Bringing Games Into the Classroom – Video Game Inspired Homework
This is part 2 in a continuing series
Video Game Homework
There are multiple ways to integrate video games into the classroom as homework at the high school or even grade school level. All games have several things:
- Setting: a place where the game takes place
- Character: a token (the “car” in Monopoly), a player-created character or a game-supplied character
- Purpose: the goal or goals that you’re in the game world to achieve.
Taking that and your students’ innate love of games, imagine if you assigned them a project where they had to select a historical “character” and create a game about him or her? In video games, we have Mario and Solid Snake and Sam Fischer, but there’s no reason that we couldn’t be equally inspired by Shaka Zulu, Brian Boru or General Lee.
Sample Assignment: Create a pitch for a game on the console that uses a historical figure in his or her natural setting for a video game. Students may turn in:
- A description of the “character”
- A level (on paper) that they designed based on an actual historical setting
- Include a start and end spot
- Include at least three quests within the level (things players have to solve before they progress further).

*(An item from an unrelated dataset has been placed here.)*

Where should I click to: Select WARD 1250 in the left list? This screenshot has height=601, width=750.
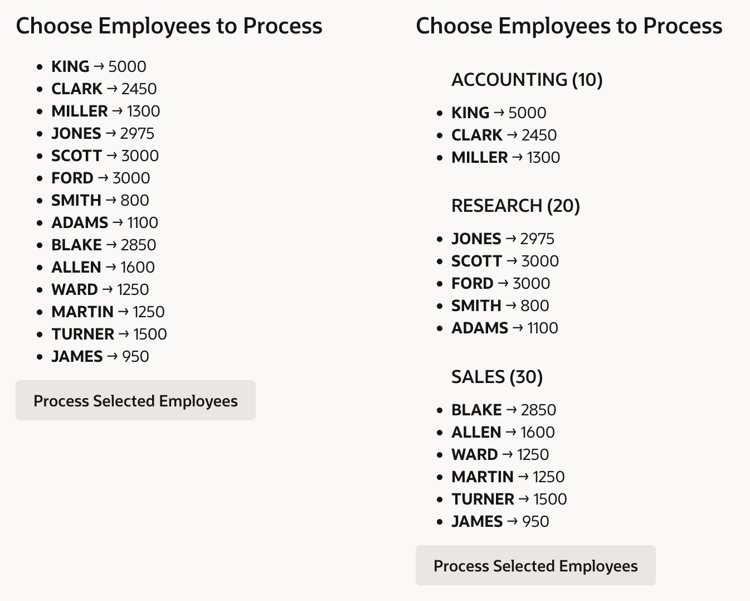[x=100, y=289]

- Concept art of the game or of the character
- A storyboard for the opening cinematic for the game, again based on the historical events in question
- A “core statement” – the one thing the game is about. Think of this as a giant summary statement. For instance, “Take the reigns as General Lee has he commands his troops through the battle of Gettysburg.”

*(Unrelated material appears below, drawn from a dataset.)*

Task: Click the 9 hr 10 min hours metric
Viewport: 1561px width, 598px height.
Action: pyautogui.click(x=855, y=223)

- Five or more separate features, each of which support that core statement.
- Player choice – Since this is a historical assignment, ask students to imagine other ways it may have gone. After all, games allow players to tell their story and to have their influence on events.

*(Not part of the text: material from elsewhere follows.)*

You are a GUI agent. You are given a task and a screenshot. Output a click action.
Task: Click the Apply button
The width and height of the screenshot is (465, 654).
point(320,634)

- Action list – what things would your character have had to do in their real world that will be presented in a video game world? Assign orders? Marshall troops? Remember that video games are abstracted, so don’t ask students to put everything under the sun in here. It wouldn’t be fun or realistic. Of course, textbooks are abstracted, too.
- Switch viewpoints – Using the same historical setting or character, ask students to imagine a game in which they are playing something who is a witness to the conflict. For instance, if you were tasked with making a game about the farmers of Gettysburg during that period, what would that game be like?
- Give a presentation in the front of the class to present their pitch (this works really well in groups, by the way).
Naturally, all of this will take some work and some research, and there’s probably about 10 different assignments there which you could use for a whole variety of subjects.
How will they know? How will I know?
Educators are frequently concerned about a student’s ability to complete these assignments. Seriously, have no fear. For the most part, today’s students have grown up eating and breathing these things. Also, consider that your outcomes here are not to assess their game design skills, but rather their ability to translate a certain amount of historical data to a new medium. You could assess that if students transferred this info to a play, a painting, or a passive paper, and you will be able to do it here, too.
Turn almost any video game over, and you will see a game pitch, albeit in marketing-speak. Here’s the recently released Civilization Revolution: Click on it to get the larger image.
On the back of this box, you see the core statement (“Lead your civilization…”) as well as the features in the small brown boxes. Your students can do something similar.